In the first part of his article, Richard Stormont looks at how electric boosting can help improve the quality of glass being produced.

Each year new electric boost systems are incorporated into new fuel- or oxy-fuel-fired glass melting furnaces, and a much greater number of boost systems are added, reinstalled or enlarged in the course of furnace repairs. In many of these cases the boost system is still seen primarily as a means of increasing furnace output, to be used only when necessary. But this is to under estimate the potential of electric boosting to influence overall furnace operation, energy consumption and glass quality, as well as just adding energy to the melting process and increasing output.

Figure 1: The process relies on achieving flame and superstructure temperatures higher than the glass temperature, and transmitting heat to the glass by radiation and conduction.

Glass melting is an energy intensive process. The net melting energy needed to convert mixed raw material into fully melted and refined glass can be taken as about 520 Kilocalories per Kilogram, or in electrical energy terms, about 0.6 Kilowatt-hours per Kilogram (kWh per kg) of glass. This assumes about 20% cullet, and varies to some extent according to both cullet percentage and glass type. The thermal efficiency of glass melting furnaces varies according to furnace design and glass type, but the best fuel-fired furnaces might have a thermal efficiency of only around 45%, and many have thermal efficiencies of significantly less than this. In this illustration I have assumed a figure of 40%. Clearly in all fuel-fired furnaces more energy is released into the environment as heat loss than is used to actually convert the raw materials to molten glass. To save energy in glass melting, we must therefore focus on ways to reduce these heat losses.

The reason for most of this inefficiency is in the basic concept of all fuel-fired or oxy-fuel-fired furnaces. Some level of loss from the bottom and sides of the tank is inevitable, although they can be minimised by good insulation. However as illustrated in Figure 1, the process relies on achieving high flame and super structure temperatures through oil or gas combustion, with temperatures that must by definition be higher than the glass temperature, and trans­mitting heat to the glass by radiation and some conduction.

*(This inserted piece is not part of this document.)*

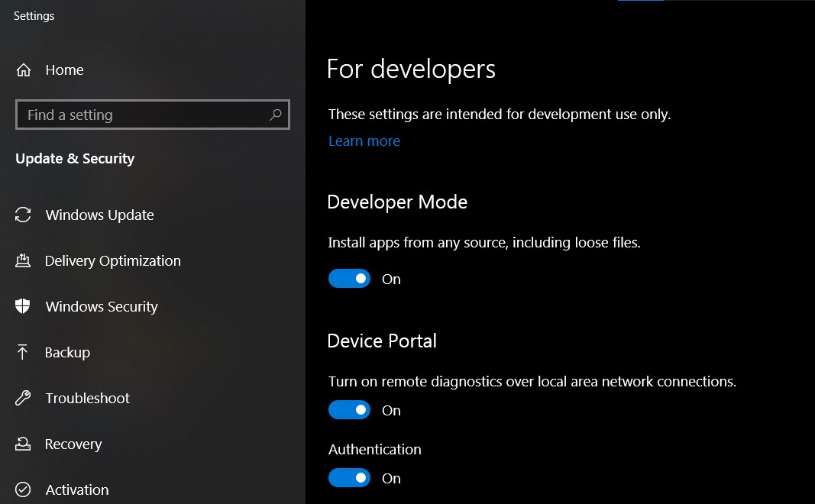Click inside the Find a setting box
The height and width of the screenshot is (504, 815).
137,114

The result of this indirect transfer of energy from fuel to glass is high heat losses from the superstructure of the furnace and high losses in the residual waste gases, even if heat recovery systems such as regenerators or recuperators are used.


So how can we get melting energy more directly into the glass? The most effective method is by the use of immersed electrodes in the form of either electric boosting or all-electric melting. With immersed electrodes in the glass connected to a suitable power supply and transformer, we can pass an electric current through the glass, releasing heat energy directly into the glass itself, with no significant losses in the process.

Figure 2: The typical net melting energy and the energy losses in a 200 tpd unboosted fuel-fired furnace.

Of course we have to ensure that the heat released into the glass by electrodes does not adversely affect other aspects of the furnace performance, for instance by creating convection currents in the wrong places or causing short cut flow paths that reduce effective residence time in the furnace. Selection of the optimum number, positions, spacing, size, immersion and connection arrangements for boosting electrodes all contribute directly to the difference between an efficient and an inefficient boost system design.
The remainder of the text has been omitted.